- About this exercise
In the data below, the answer is the run of lines from the line containing "Sitemap (329, 1234)" through the line containing "Flexible Payments (1521, 1003)", both included; print it exactly and nothing else.

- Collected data

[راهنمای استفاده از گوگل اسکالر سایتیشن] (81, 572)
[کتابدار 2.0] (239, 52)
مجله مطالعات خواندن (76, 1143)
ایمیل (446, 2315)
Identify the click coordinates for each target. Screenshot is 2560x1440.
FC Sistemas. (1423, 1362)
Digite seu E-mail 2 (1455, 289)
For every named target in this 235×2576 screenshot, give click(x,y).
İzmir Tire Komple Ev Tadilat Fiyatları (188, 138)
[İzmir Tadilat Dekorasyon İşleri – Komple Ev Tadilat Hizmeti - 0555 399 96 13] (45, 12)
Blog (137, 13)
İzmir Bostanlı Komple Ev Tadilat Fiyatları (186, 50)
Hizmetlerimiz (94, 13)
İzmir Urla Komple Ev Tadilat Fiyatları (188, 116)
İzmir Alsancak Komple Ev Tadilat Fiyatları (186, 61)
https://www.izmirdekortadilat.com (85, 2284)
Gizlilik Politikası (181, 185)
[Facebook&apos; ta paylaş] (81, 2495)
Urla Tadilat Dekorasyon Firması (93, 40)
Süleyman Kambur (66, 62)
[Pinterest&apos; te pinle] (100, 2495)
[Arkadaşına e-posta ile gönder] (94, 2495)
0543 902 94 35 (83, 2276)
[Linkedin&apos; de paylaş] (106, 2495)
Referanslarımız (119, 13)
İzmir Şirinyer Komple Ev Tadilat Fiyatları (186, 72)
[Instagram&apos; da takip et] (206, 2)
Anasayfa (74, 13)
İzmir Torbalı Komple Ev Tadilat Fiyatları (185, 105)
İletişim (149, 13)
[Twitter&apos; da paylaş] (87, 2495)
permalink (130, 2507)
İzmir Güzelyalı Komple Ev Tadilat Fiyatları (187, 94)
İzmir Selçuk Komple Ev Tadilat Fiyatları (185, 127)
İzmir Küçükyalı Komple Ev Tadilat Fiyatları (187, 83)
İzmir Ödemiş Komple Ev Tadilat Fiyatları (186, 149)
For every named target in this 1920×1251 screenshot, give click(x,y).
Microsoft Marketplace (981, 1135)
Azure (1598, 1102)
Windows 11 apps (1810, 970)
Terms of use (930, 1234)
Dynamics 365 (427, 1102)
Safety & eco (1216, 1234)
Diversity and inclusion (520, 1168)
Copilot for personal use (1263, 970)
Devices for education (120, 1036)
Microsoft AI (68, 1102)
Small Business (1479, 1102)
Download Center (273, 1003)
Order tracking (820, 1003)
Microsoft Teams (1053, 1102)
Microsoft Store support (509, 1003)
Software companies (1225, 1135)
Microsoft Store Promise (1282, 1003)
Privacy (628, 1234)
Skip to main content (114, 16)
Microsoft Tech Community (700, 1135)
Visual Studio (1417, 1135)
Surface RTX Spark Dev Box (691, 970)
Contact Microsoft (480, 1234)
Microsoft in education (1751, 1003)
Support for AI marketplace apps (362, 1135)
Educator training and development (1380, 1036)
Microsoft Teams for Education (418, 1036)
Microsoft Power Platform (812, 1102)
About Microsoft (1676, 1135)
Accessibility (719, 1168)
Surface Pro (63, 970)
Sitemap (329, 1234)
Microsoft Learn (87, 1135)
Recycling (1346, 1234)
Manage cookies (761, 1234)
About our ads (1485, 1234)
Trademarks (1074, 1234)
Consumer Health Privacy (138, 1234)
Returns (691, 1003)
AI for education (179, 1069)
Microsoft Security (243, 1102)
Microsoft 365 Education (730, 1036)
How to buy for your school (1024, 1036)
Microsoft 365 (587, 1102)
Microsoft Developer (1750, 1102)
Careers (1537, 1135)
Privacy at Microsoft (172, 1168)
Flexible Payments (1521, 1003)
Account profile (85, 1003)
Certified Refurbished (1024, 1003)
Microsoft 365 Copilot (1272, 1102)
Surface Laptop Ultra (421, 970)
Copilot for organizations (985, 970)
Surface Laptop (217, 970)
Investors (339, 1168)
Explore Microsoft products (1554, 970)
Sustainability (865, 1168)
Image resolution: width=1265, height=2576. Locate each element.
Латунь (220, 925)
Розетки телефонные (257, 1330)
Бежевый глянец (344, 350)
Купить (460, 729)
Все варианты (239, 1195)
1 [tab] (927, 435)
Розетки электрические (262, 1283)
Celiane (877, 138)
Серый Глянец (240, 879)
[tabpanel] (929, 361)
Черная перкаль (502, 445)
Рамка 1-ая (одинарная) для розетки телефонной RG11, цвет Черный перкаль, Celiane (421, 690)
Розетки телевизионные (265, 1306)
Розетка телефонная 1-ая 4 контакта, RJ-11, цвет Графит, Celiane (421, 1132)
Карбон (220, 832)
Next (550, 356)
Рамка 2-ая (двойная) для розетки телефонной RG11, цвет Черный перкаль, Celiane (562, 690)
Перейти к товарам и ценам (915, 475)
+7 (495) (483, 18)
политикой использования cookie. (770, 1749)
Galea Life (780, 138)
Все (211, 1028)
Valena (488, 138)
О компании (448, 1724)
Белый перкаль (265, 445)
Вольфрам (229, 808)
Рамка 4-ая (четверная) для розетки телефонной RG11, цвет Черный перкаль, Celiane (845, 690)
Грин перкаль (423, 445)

- Answer to this task
Sitemap (329, 1234)
Microsoft Learn (87, 1135)
Recycling (1346, 1234)
Manage cookies (761, 1234)
About our ads (1485, 1234)
Trademarks (1074, 1234)
Consumer Health Privacy (138, 1234)
Returns (691, 1003)
AI for education (179, 1069)
Microsoft Security (243, 1102)
Microsoft 365 Education (730, 1036)
How to buy for your school (1024, 1036)
Microsoft 365 (587, 1102)
Microsoft Developer (1750, 1102)
Careers (1537, 1135)
Privacy at Microsoft (172, 1168)
Flexible Payments (1521, 1003)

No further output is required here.